In the new model, the main thread *can* finish loading all of the data for the document, while the original background PDF thread might not have finished creating the PDFDocument yet.

That's why there are two places that "runScriptsInPDFDocumentIfNeeded":
1 - When the document data finishes loading (assuming the PDFDocument has also been created)
2 - When the PDFDocument has been created (assuming we also have all the document data)
Comment 11 Geoffrey Garen 2020-03-14 13:13:35 PDT
> You need two things to be true to run scripts:
> 1 - You need all document data to have finished loading
> 2 - The PDFDocument needs to have been created.

Given these requirements, how about this design:

1. Change runScriptsInPDFDocument() to tryRunScriptsInPDFDocument()

1a. tryRunScriptsInPDFDocument returns early if m_pdfDocument is null or m_documentFinishedLoading is false

2. PDFPlugin::pdfDocumentDidLoad() calls tryRunScriptsInPDFDocument() unconditionally at the end

3. adoptBackgroundThreadDocument() calls tryRunScriptsInPDFDocument() unconditionally at the end

I think this design might be better because I think it directly encodes the requirements you've described: tryRunScriptsInPDFDocument() only runs if both conditions are true, and each function that changes one of the conditions calls tryRunScriptsInPDFDocument() directly. It also avoids an extra piece of state.
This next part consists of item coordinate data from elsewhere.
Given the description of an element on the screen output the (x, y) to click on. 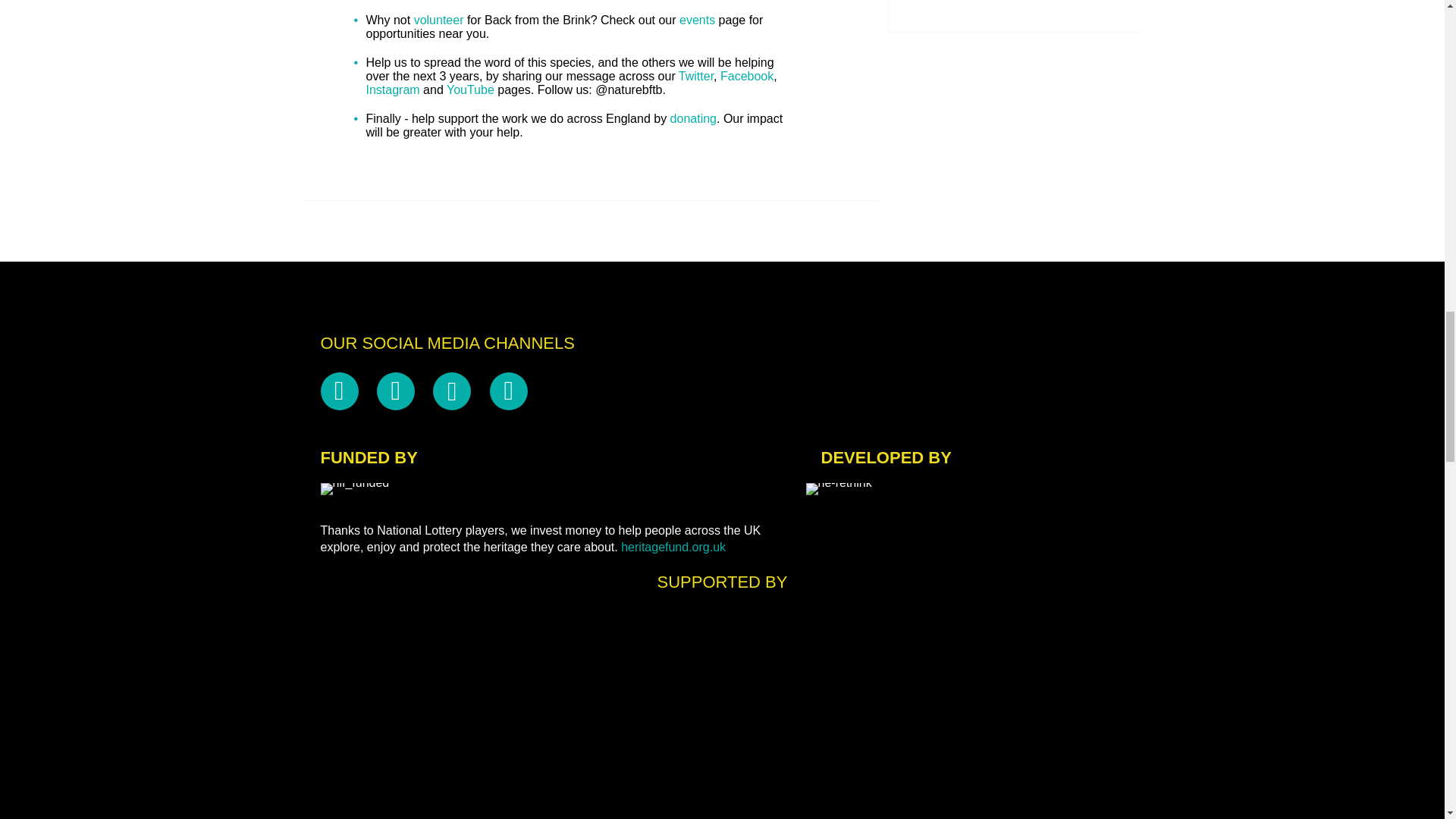
Twitter (695, 75)
events (696, 19)
Instagram (392, 89)
donating (692, 118)
volunteer (438, 19)
YouTube (471, 89)
ne-rethink (837, 489)
Facebook (746, 75)
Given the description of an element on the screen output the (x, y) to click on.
(The patch you've written is good at demonstrating that it never runs scripts twice, but not as good at demonstrating that it runs scripts more than zero times.)
Comment 12 Brady Eidson 2020-03-14 13:47:28 PDT
Created attachment 393590 [details]
Patch
Comment 13 Geoffrey Garen 2020-03-14 13:55:49 PDT
Comment on attachment 393590 [details]
Patch

View in context: https://bugs.webkit.org/attachment.cgi?id=393590&action=review

r=me

> Source/WebKit/WebProcess/Plugins/PDF/PDFPlugin.mm:1564
> +    ASSERT(m_documentFinishedLoading);

I think this assert is no longer valid?
Comment 14 Brady Eidson 2020-03-14 14:01:02 PDT
(In reply to Geoffrey Garen from comment #13)
> Comment on attachment 393590 [details]
> Patch
> 
> View in context:
> https://bugs.webkit.org/attachment.cgi?id=393590&action=review
> 
> r=me
> 
> > Source/WebKit/WebProcess/Plugins/PDF/PDFPlugin.mm:1564
> > +    ASSERT(m_documentFinishedLoading);
> 
> I think this assert is no longer valid?

Amazing you called that out right after I ran into it in testing.
Comment 15 Brady Eidson 2020-03-14 14:04:01 PDT
Created attachment 393592 [details]
PFL
Comment 16 WebKit Commit Bot 2020-03-14 15:17:09 PDT
Comment on attachment 393592 [details]
PFL

Clearing flags on attachment: 393592

Committed r258474: <https://trac.webkit.org/changeset/258474>
Comment 17 WebKit Commit Bot 2020-03-14 15:17:11 PDT
All reviewed patches have been landed.  Closing bug.